* **Exercise task 1**
Quote the passage about the Ozarks word for word, beginning at "Perhaps we are" and stopping after "individual histories.".
* **Exercise task 2**
Answer these from the Ozarks passage:
(a) In which county did the family live?
(b) For how many years did the family live there?
(c) According to the passage, where do the latchkey children of today escape reality?
* **Exercise task 3**
Decide whether each statement agrees with the Ozarks passage. Answer yes or no and quote the words that settle it.
(a) The family lived in the western part of the Ozarks.
(b) The National Forest lands began where the sidewalk ended.
(c) The writer values memories of rural Ozarks life more than memories of the deep woods.

* **Given passage**

::::

Perhaps we are just more comfortable with
ourselves, our families, and our careers, that we
suddenly have the presence of mind to reminisce
about the days we have not thought about for so
long. Perhaps it is indeed a part of the aging
process in which some natural phenomena, some
chemical signal being generated and those memories,
long forgotten about, and buried deep in the
recesses of our brain, move to the forefront and we
remember a certain event or era that is a part our
individual histories.
One
of my most treasured memories of my youth, are the
four years my family lived in the eastern part of
the south central Ozarks, in Shannon County, or as
they say "Down in the Mark Twain." The small town
in which we lived was surrounded by National Forest
lands that quite literally started where the
sidewalk ended. Looking back now, I marvel at the
paradox of having resided in town but yet enjoying
a backyard comprised of thousands of acres of
forest. Public lands in which those of us boys, at
that time in our pre and early teenage years, could
run amuck and enjoy our childhood in the great out
of doors, unlike the latchkey children of today
that escape reality, not in the forest and fields
as we did, but in the virtual reality world of
video games, television, and the
Internet.
But
more important to me than those recollections of
the deep woods of the Mark Twain, are the memories
of life in the rural Ozarks, memories that give me
a deeper understanding of the hill country and its
people and the life experiences that make those
wonderful folks the staunch individualists that
they are.

::::

* **Given data**
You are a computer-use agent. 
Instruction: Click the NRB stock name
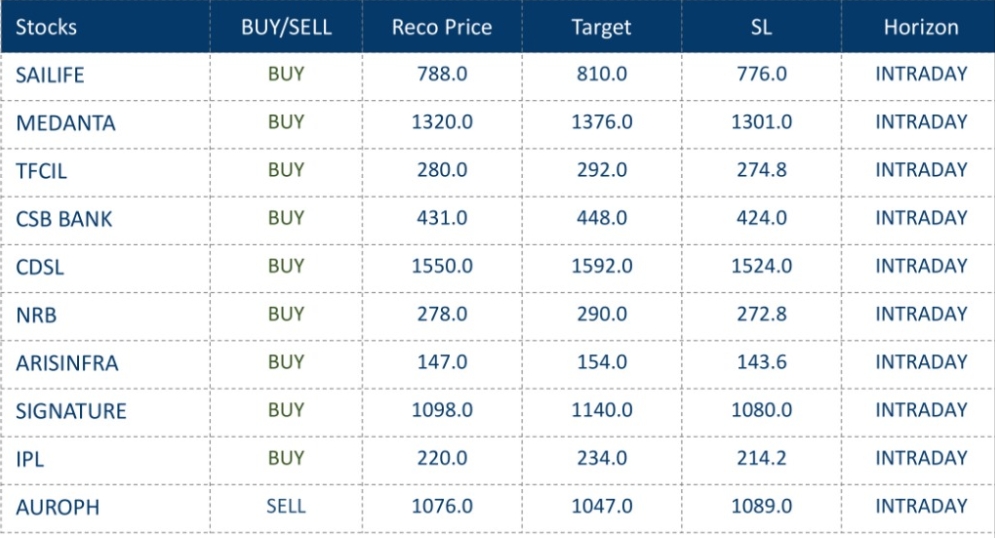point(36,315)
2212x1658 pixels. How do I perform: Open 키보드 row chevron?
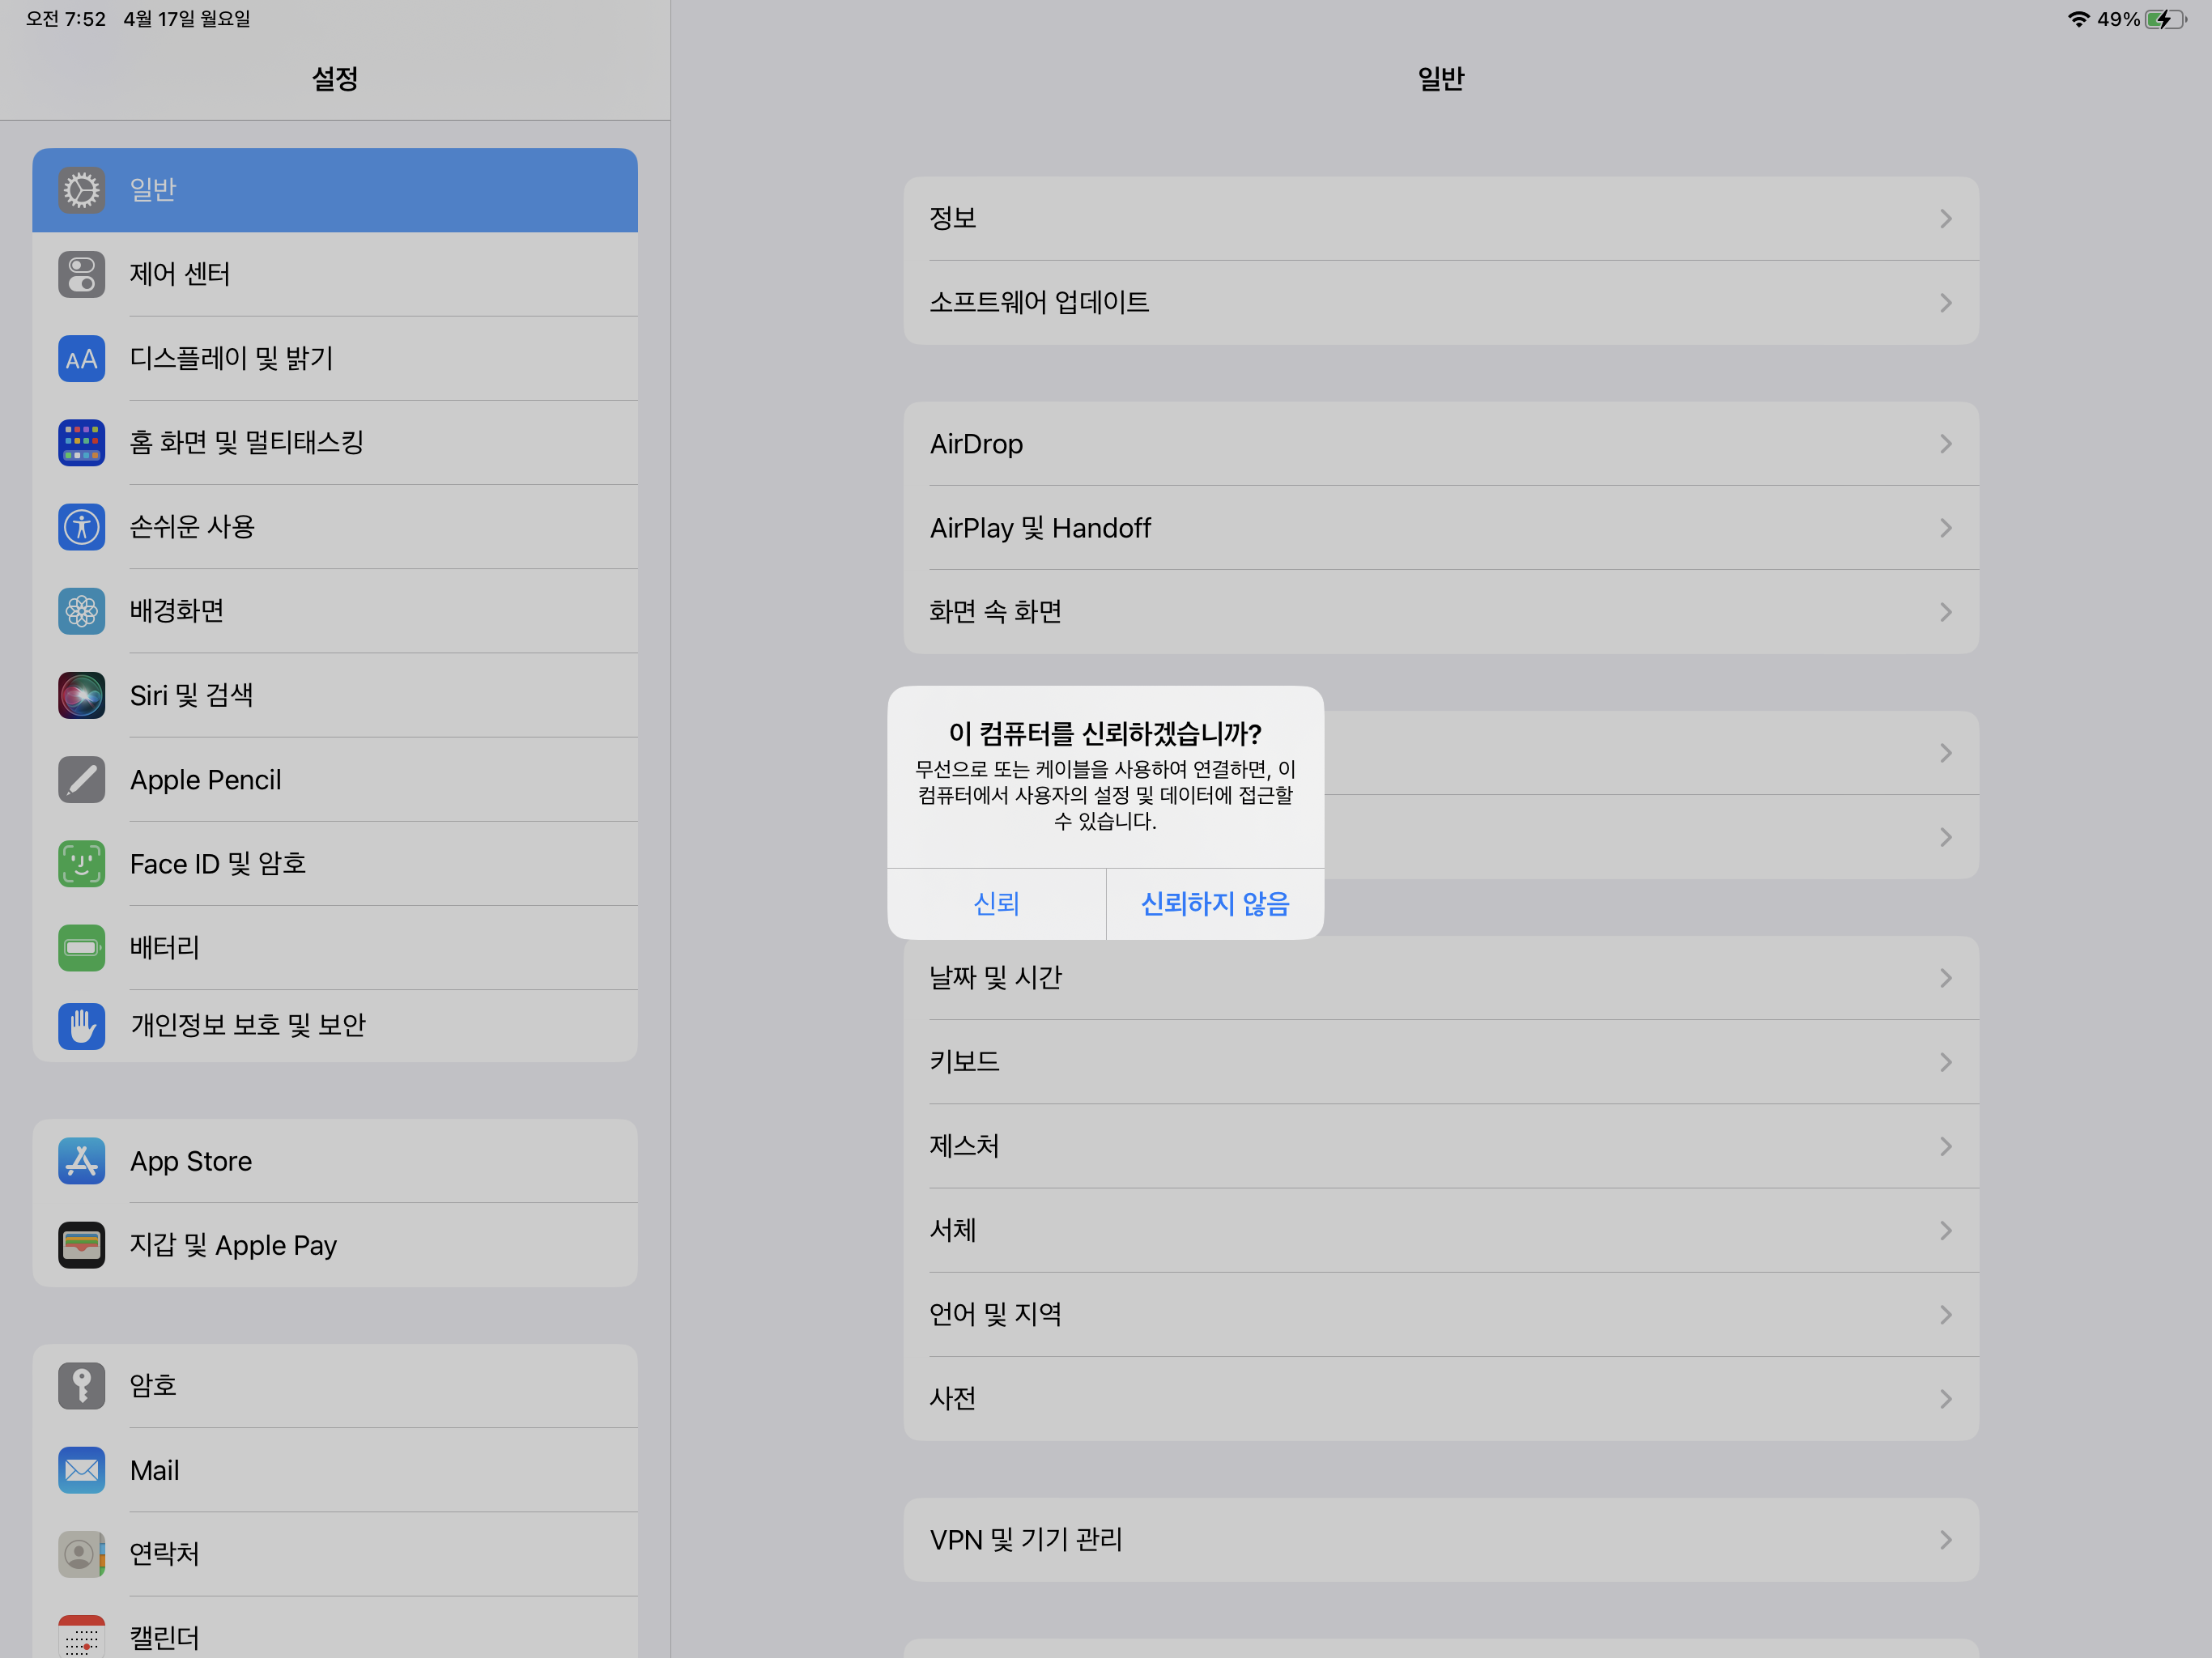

::::

* **Task solution 1**
Perhaps we are just more comfortable with
ourselves, our families, and our careers, that we
suddenly have the presence of mind to reminisce
about the days we have not thought about for so
long. Perhaps it is indeed a part of the aging
process in which some natural phenomena, some
chemical signal being generated and those memories,
long forgotten about, and buried deep in the
recesses of our brain, move to the forefront and we
remember a certain event or era that is a part our
individual histories.

* **Task solution 2**
(a) Shannon County
(b) Four years
(c) In the virtual reality world of video games, television, and the Internet

* **Task solution 3**
(a) No: "the eastern part of the south central Ozarks"
(b) Yes: "quite literally started where the sidewalk ended"
(c) Yes: "more important to me than those recollections of the deep woods of the Mark Twain, are the memories of life in the rural Ozarks"